3 Cerimë (July)
Faramir awoke with a start, the nightmare jarring him out of sleep. He reached for the glass of water on the table near his bed, gulping it down greedily, for his mouth and throat felt dry as bone. He lay back in his bed and drew a deep breath, seeking to calm his pounding heart, attempting to force away the memories of fear and terror.
The dreams came regularly now, several times a week, forcing him to remember moments he wished he could forget. This time it had been the bridge at Osgiliath. In his nightmare, he relived the terrible day once again. Men and horses fled from the ice-cold presence of the Nazgûl, and then came the sudden, wretched sensation of the bridge coming apart as it fell away underneath him. He felt the chill of the water as the swift river pulled him under, his mail weighing him down, and he could only watch as the men around him drowned.
He dreamed of the final battle for Osgiliath, he dreamed of the retreat across the Pelennor, he dreamed of other battles and skirmishes, and perhaps worst of all, he dreamed of his brother and father. In his dreams, they were never alive, never content, never at peace -- they were just dead.
He closed his eyes once again and prayed for peaceful rest, but it would not come, the nightmare images threatening each time he began to relax. Eventually he surrendered and abandoned his bed, though from the darkness outside his windows, he knew it was still several hours before dawn. The room suddenly felt oppressive; his head began to ache. He dressed quickly, tossing a cloak over his shoulders before he left.
He left the Steward's House and walked down to the Sixth Circle. Without conscious thought, he soon found himself headed for the Houses of Healing and its gardens. A smile flickered across his face as he thought of Éowyn, and he wondered how she was faring in Edoras. He looked forward to seeing her again in several weeks' time, for he planned to travel to Rohan with King Théoden's funeral procession. Perhaps, he thought, once he was away from Minas Tirith, the nightmares would cease.
As he entered the gardens, he halted, realizing he was not alone. A tall, dark-haired figure, cloaked and hooded, stood near the wall. He turned, and Faramir felt the man's eyes upon him.

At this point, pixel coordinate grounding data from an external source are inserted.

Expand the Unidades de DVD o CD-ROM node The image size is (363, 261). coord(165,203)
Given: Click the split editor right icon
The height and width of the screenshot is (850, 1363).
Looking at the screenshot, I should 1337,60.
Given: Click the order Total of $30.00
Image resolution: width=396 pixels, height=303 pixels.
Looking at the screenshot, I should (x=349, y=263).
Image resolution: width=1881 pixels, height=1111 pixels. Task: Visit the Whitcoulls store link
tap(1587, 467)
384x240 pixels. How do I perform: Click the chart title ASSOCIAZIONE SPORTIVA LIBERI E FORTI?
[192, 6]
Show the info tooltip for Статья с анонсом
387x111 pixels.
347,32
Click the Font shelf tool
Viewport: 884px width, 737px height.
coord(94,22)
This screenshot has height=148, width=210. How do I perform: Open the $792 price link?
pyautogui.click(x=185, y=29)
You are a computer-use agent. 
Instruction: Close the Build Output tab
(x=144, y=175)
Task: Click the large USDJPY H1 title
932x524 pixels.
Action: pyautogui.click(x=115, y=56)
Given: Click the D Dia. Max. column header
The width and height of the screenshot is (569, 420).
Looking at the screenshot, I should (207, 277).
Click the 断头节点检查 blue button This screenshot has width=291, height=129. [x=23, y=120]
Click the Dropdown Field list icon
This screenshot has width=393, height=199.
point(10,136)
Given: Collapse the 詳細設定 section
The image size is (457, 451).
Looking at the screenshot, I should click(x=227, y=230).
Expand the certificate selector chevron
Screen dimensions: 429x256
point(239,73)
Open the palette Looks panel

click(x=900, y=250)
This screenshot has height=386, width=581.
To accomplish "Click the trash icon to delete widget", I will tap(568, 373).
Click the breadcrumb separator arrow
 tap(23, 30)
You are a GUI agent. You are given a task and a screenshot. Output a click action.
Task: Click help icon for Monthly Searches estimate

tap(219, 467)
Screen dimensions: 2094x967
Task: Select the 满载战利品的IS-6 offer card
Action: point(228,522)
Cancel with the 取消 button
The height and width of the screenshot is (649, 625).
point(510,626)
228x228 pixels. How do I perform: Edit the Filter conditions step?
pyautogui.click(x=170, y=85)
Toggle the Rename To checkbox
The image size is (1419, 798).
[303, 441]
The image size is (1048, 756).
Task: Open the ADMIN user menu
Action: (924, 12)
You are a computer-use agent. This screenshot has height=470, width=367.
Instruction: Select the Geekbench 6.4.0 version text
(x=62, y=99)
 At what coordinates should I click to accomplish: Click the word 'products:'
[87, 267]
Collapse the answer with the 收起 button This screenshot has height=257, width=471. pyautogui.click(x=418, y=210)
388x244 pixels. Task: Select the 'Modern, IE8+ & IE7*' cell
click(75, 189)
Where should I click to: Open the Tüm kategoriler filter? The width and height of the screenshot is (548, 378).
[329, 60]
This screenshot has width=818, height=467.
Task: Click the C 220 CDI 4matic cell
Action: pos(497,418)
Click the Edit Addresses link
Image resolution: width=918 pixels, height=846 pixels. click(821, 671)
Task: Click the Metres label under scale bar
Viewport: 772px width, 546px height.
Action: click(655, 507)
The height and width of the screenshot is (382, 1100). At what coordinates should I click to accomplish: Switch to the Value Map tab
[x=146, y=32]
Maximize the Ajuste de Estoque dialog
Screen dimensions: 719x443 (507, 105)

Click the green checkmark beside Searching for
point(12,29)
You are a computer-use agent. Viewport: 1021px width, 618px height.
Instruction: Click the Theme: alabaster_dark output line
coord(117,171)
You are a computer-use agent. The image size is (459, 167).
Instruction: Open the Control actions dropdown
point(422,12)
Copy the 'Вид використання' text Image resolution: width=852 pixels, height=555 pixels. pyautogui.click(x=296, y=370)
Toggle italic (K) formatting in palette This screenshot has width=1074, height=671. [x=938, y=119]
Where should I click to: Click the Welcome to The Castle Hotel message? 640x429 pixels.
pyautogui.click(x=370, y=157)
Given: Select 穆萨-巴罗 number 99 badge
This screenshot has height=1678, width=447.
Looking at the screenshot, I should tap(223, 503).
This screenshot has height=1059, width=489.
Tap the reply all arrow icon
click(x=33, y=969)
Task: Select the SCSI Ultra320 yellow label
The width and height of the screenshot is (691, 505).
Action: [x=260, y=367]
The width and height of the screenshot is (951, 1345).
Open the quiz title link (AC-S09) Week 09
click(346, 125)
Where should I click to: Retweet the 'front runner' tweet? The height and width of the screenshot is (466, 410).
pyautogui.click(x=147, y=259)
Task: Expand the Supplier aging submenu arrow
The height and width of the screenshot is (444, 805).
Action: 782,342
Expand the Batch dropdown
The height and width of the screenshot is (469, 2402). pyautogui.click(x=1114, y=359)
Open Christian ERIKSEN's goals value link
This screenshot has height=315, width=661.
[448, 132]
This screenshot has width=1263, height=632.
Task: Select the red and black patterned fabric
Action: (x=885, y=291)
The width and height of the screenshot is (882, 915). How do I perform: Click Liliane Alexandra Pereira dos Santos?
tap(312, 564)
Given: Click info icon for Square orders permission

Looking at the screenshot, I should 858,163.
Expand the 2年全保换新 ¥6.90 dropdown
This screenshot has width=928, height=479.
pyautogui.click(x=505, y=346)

The man approached, drawing back his hood. Once his face was out of shadow, recognition dawned, and Faramir bowed. "My lord Elrond," he said, surprised.
Faramir had met the Queen's father before the wedding, but there had been no opportunity to speak with him since. Faramir could not help but feel vaguely stunned in his presence, for Elrond was a figure out of the pages of legend come to life.
The Elf-lord nodded graciously. "Lord Faramir," he said.
"I do not wish to disturb you, my lord," Faramir said. "I shall go elsewhere."
Elrond stayed him with a gesture. "Do not, please," he said. "There is space here for us both." His eyes met Faramir's for a moment, and Faramir did not look away, though he found the gaze of the older Elves difficult to endure. Their eyes were so bright and clear, it was as if they did not reflect the surrounding light them, but contained the light itself. Faramir felt Elrond's eyes penetrating to the depths of his being.
Eventually, Elrond canted his head slightly, almost nodding to himself. "Indeed, I would not mind a bit of company, if you are so inclined."
Slightly taken aback, Faramir nodded, and he fell in step beside Lord Elrond. "Your city has many virtues, Lord Faramir," he said, "but it is sorely in need of more gardens." Elrond's face did not alter from its guarded expression, but his voice held a hint of jest.
"Indeed, my lord," Faramir agreed. "Lord Legolas has offered to assist in that endeavor, and the King has accepted." They walked back toward the wall. "Minas Tirith had more gardens once, but they fell into neglect over the years."
Elrond nodded. "It cannot be faulted, for I imagine there has been time for little more than pursuits of arms, here in the shadow of the Dark Land." They stopped at the wall, and Faramir looked east; he thought it almost odd that he saw only the silent shadow of the Ephel Dúath, rather than the persistent red flames rising from Mount Doom.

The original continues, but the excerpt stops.